Nintendo Attempts to Turn Fashionistas Into Gamers
By Lisha Arino - Jun 17th, 2008 at 4:31 pmNintendo announced yesterday that it’s releasing a game called POP CUTIE! Street Fashion Simulation in September for Nintendo DS. According to the game’s press release, players play the role of an entrepreneur attempting to build a fashion empire from humble beginnings:
Players will start the game as an independent designer with a small shop at a flea market. As players progress, they’ll move into larger boutiques. The competition against rival shop owners culminates in a ‘Fashion Battle,’ where a panel of judges will decide if a player’s style has enough cute or enough cool to become all the rage.
Although it’s never stated explicitly in the press release, it seems pretty obvious that Nintendo’s going to be marketing POP CUTIE! to young women, especially when you consider the company’s recent advertising efforts directed at this demographic. My first reaction to the game was to scoff (and then, after I saw the screenshots, to gag). I mean, really Nintendo? You think fashion and cutesy characters are going to get women to play a game? We don’t need those kinds of gimmicks to pick up a controller. Good plot lines, sweet graphics, and awesome gameplay are enough, thank you very much.
But then I thought about it some more, and realized that although I feel a bit insulted that Nintendo is peddling this sort of fluff in my general direction, the company isn’t actually catering to established gamers like myself, but rather to girls who have never picked up a controller before. This casts the game in a slightly different light.
Although there are plenty of women who play video games, girls and gaming are still seen as largely incompatible. Most people continue to believe that only guys are into gaming, and that girls have no interest in it. So maybe Nintendo is doing more good than harm with POP CUTIE! After all, by making a game that deals with a traditionally female domain–fashion–and accompanying it with cutesy images, Nintendo is encouraging girls who would otherwise find video games “too masculine” to check out a medium that initially alienated them. And then maybe the number of female gamers will rise, they will be less of an anomaly, and there will be less of a need to distinguish “boy” games from “girl” games.
So, is Nintendo playing to gender stereotypes and totally missing the mark, or are they making the gaming world more accessible to players with a pair of X chromosomes?




[...] Games, sexism | Tags: cooking mama, nintendo, super princess peach | Over at Pushback, Lisha Arino is a little critical of Nintendo’s most recent attempt to reach out to women, but concludes that in the end, if it [...]
June 17th, 2008 at 6:21 pmI like it. Honestly, I grew up with two brothers and a bunch of boy cousins and didn’t realize until college that I was any anomaly for playing video games. It had never occurred to me that there was anything masculine about gaming in particular, though I’d certainly been turned off by games that were hypermasculine or particularly alienating to my senses (tomb raider and the ridiculous hypersexualization of lara croft– is maybe my earliest memory of a game I had no interest in playing that my brothers loved). There are so many games I love (I spent four hours last night playing Super Mario Galaxy on Wii) but I can’t blame other girls for feeling alienated from games that have appealed to me, so why not cast a wider net to try to get that other crowd? Maybe games like this will even bring in some boys who felt alienated by traditionally masculine games…

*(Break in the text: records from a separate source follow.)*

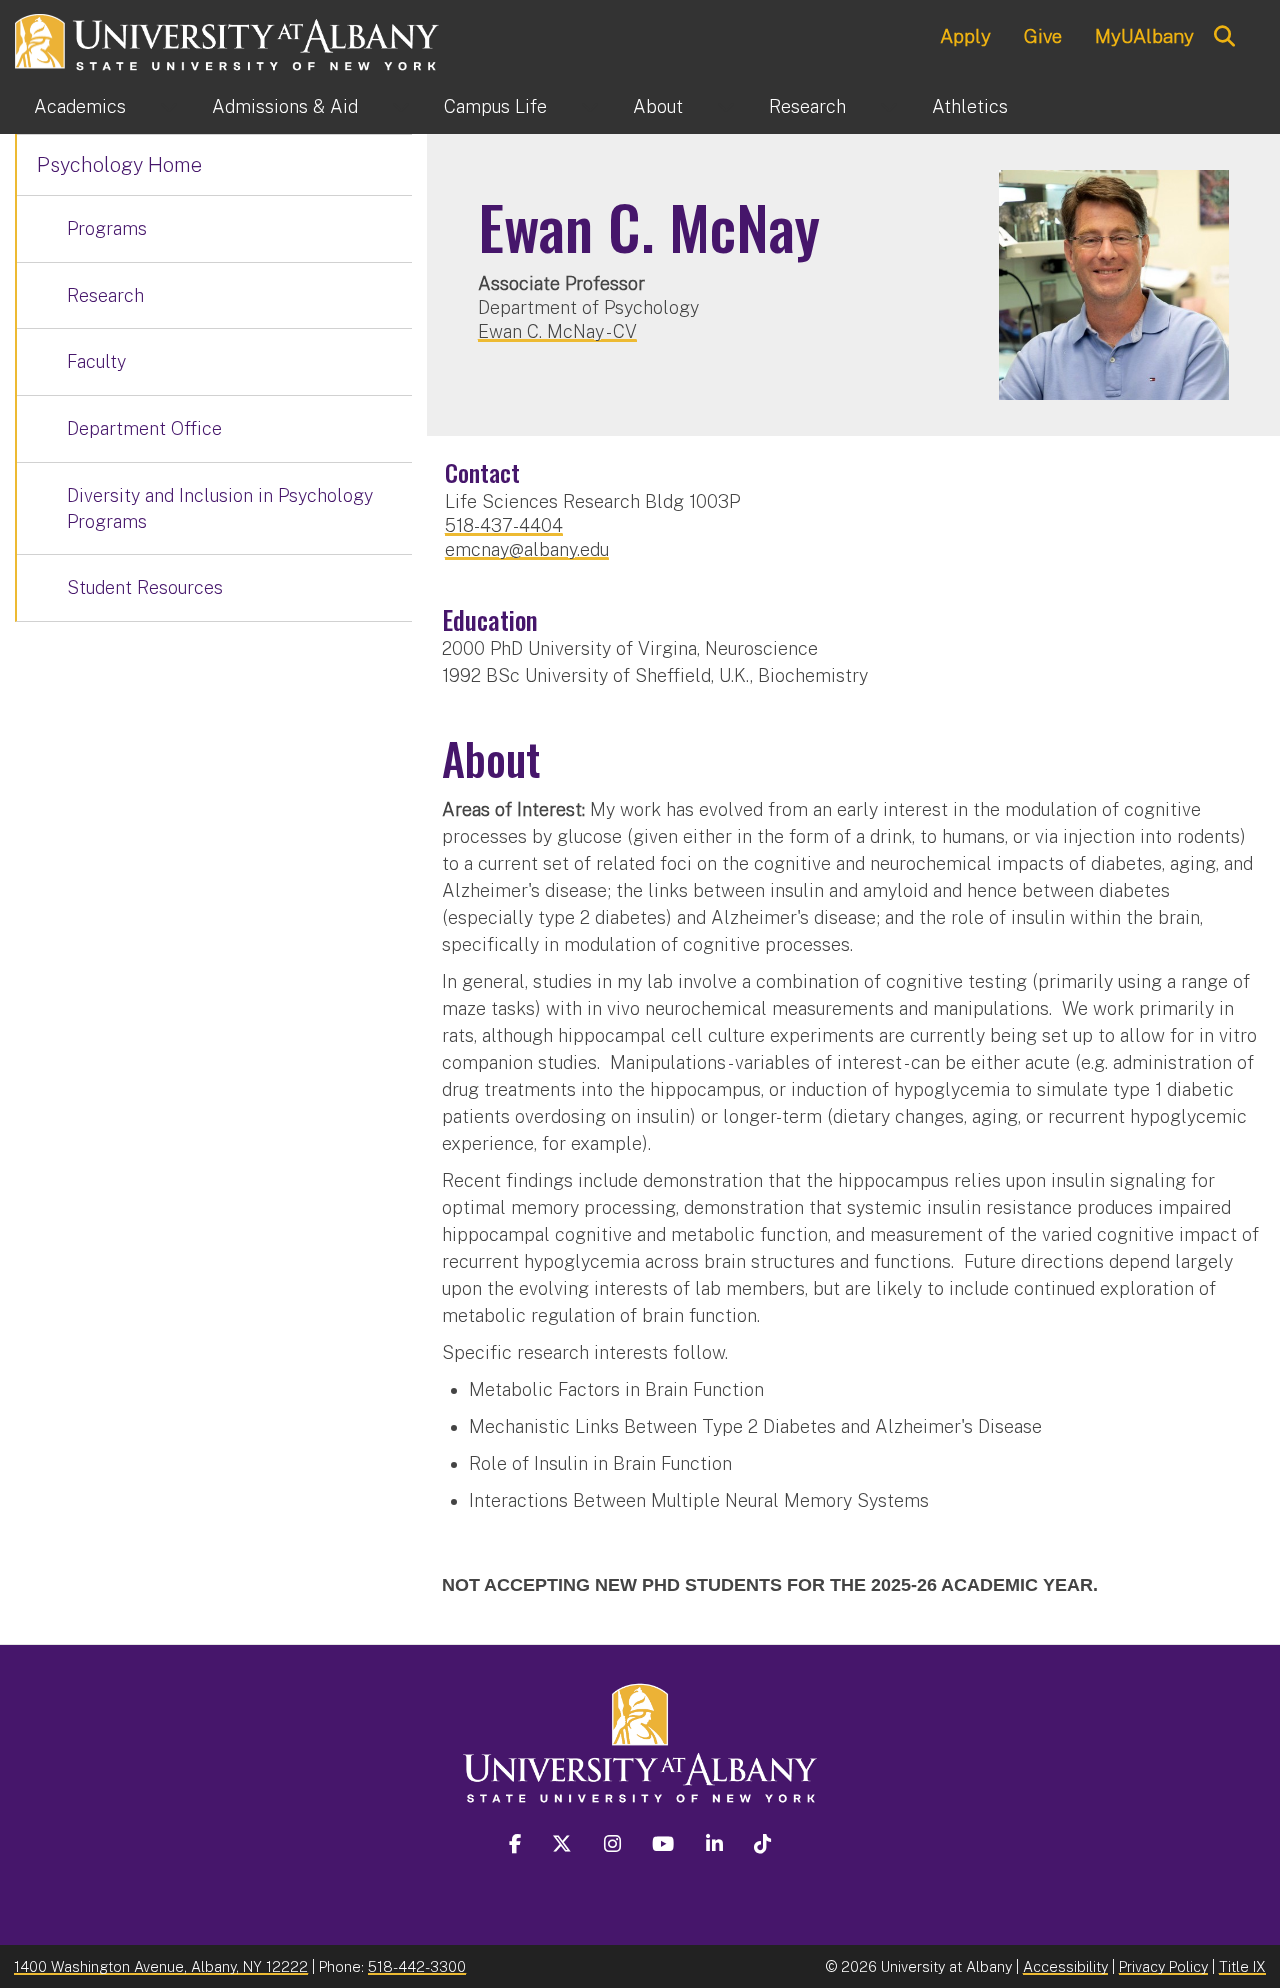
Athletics (970, 106)
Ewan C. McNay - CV (557, 331)
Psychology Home (119, 165)
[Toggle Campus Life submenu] (590, 107)
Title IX (1242, 1966)
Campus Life (495, 106)
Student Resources (145, 587)
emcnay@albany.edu (527, 549)
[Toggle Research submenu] (889, 107)
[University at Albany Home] (228, 39)
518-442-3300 (417, 1966)
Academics (80, 106)
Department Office (144, 428)
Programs (107, 228)
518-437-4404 (504, 525)
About (658, 106)
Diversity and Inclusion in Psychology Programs (220, 508)
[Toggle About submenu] (726, 107)
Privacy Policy (1163, 1966)
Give (1043, 36)
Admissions (285, 106)
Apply (965, 36)
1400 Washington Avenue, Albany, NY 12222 (161, 1966)
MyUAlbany (1144, 36)
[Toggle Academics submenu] (169, 107)
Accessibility (1065, 1966)
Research (807, 106)
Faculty (96, 361)
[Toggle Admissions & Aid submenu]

June 17th, 2008 at 10:20 pmNothing wrong with Nintendo making different types of games, but I do find it a little irritating that this is seen as a necessary step to introduce girls and women to the gaming world (boys can play fashion games too!).
It seems, however, that the scene of video games is already changing, with the Wii in particular appealing more to traditionally non-gaming crowds, and with games like Mario, Guitar Hero/Rock Band, and of course Wii Sports coming across as relatively gender-neutral. I’m hopeful, also, that the girls of the present and near future won’t necessarily be turned off by traditional video-game fare: not all action games involve ridiculous hyper-sexualization, and maybe we’re empowered enough these days to play games of all “genders.”